Roddy Hackett . . . whose brother Dermott was shot dead by the UFF near Omagh in 1987 . . . shook hands with the notorious killer during a sensational face-to-face meeting chaired by Nobel Peace Prizewinner Archbishop Desmond Tutu earlier this year.
Speaking to the Sunday Tribune this weekend, Roddy Hackett said: "I think that this man is a publicity seeker. He seems to crave getting back into the limelight. When he was first released from prison, he was taken around and heralded as the great saviour of the Ulster cause and loyalist paramilitarism. Now he doesn't get that attention so he probably misses it. It also looks as if he is having some sort of breakdown."

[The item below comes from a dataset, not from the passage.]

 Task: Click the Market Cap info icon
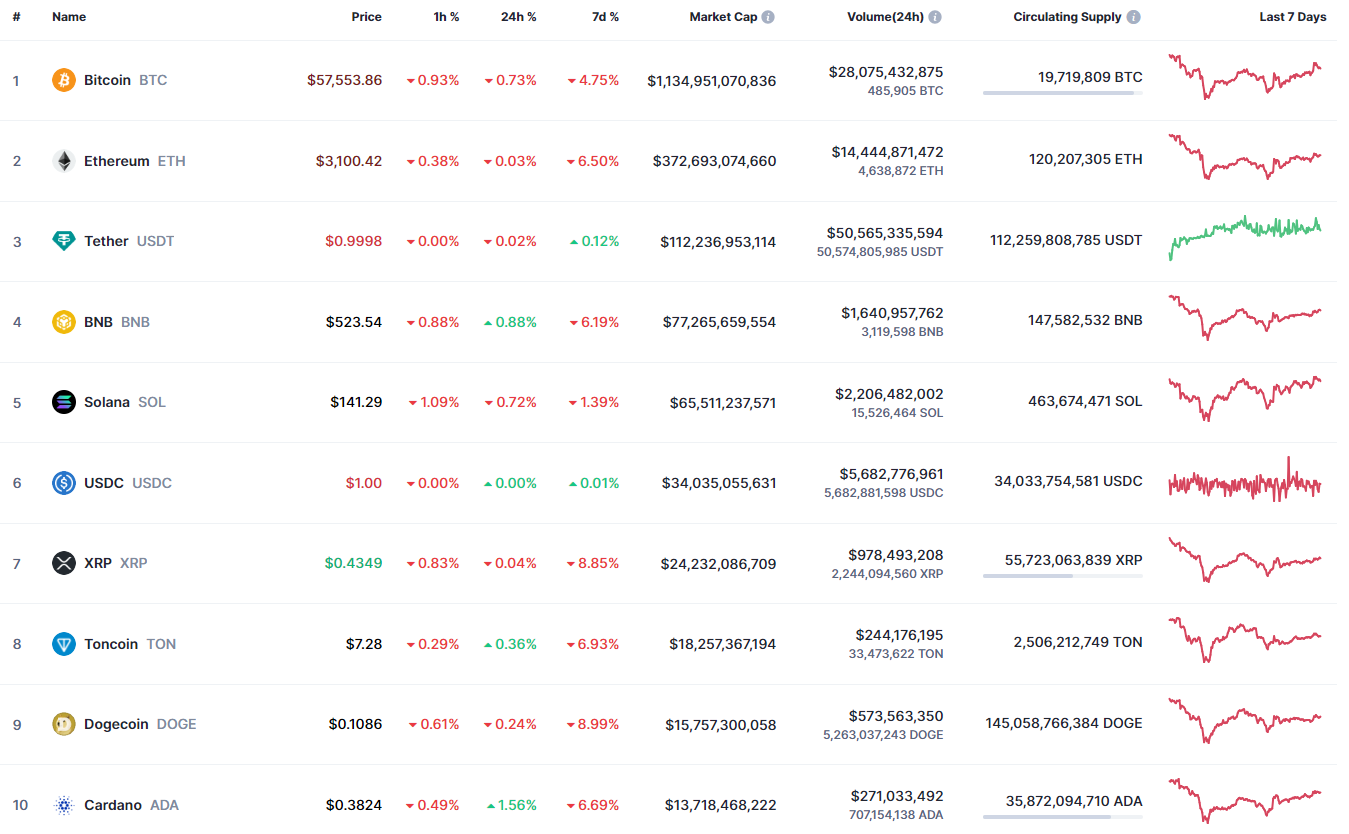[768, 17]
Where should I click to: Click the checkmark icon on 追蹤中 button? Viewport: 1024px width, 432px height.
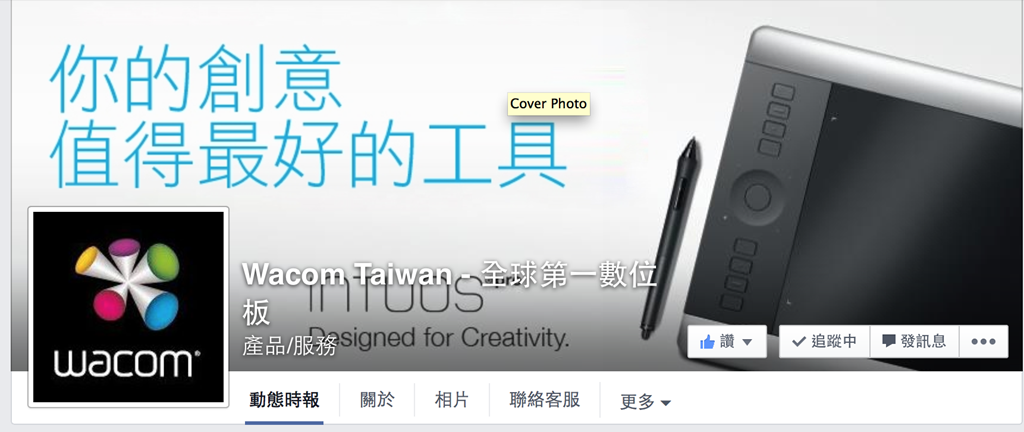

Hackett and his brother Dermott's widow, Sylvia, met Stone last March for the filming of the BBC's landmark Facing the Truth series, to find out the truth behind allegations in Stone's autobiography that he did not murder the fatherof-two. Stone admitted that he arranged Hackett's murder and said he would have "pulled the trigger" if he had been present. The secret encounter took place at Ballywalter in the Ards Peninsula, where victims and perpetrators of violence in the Troubles were brought together for the first time.
Roddy Hackett said: "Before we met him, we were taken into separate rooms in the big old house in Ballywalter. I had a picture in my head of the door bursting open and a man full of bravado coming in. I could hear this tipping come up a long corridor and I was shocked to see this menial little man with a walking stick come through the door to meet us. He was a man you would see outside the post office queuing for the pension."
Stone, a UFF member who is infamous for his 1988 gun and grenade attack which killed three men at Milltown cemetery in Belfast, was convicted of killing Hackett on 23 May 1987, as well as five others.
Roddy Hackett added: "For a man that was so meticulous in planning my brother's shooting, it was a foolish move to run into Milltown cemetery like that. The incident at Stormont was something similar, and maybe the pressure got to him again or maybe he just wants the publicity. He is a bit of a Walter Mitty character."